• WHAT YOU NEED TO DO:
A verbatim reproduction of every entry is the expected answer.
((
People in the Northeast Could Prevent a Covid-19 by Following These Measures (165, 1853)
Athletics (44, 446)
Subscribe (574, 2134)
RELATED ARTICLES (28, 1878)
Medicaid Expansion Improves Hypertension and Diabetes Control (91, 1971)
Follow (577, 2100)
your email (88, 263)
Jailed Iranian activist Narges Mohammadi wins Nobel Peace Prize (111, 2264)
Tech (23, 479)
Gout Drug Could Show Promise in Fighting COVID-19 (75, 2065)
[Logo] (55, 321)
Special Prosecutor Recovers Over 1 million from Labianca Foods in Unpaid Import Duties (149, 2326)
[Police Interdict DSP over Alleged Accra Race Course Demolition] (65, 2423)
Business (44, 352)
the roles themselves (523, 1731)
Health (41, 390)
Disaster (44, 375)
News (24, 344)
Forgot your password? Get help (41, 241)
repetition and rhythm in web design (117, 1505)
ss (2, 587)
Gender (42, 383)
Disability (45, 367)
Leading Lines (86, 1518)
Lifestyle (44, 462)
))
• FINISHED TASK:
People in the Northeast Could Prevent a Covid-19 by Following These Measures (165, 1853)
Athletics (44, 446)
Subscribe (574, 2134)
RELATED ARTICLES (28, 1878)
Medicaid Expansion Improves Hypertension and Diabetes Control (91, 1971)
Follow (577, 2100)
your email (88, 263)
Jailed Iranian activist Narges Mohammadi wins Nobel Peace Prize (111, 2264)
Tech (23, 479)
Gout Drug Could Show Promise in Fighting COVID-19 (75, 2065)
[Logo] (55, 321)
Special Prosecutor Recovers Over 1 million from Labianca Foods in Unpaid Import Duties (149, 2326)
[Police Interdict DSP over Alleged Accra Race Course Demolition] (65, 2423)
Business (44, 352)
the roles themselves (523, 1731)
Health (41, 390)
Disaster (44, 375)
News (24, 344)
Forgot your password? Get help (41, 241)
repetition and rhythm in web design (117, 1505)
ss (2, 587)
Gender (42, 383)
Disability (45, 367)
Leading Lines (86, 1518)
Lifestyle (44, 462)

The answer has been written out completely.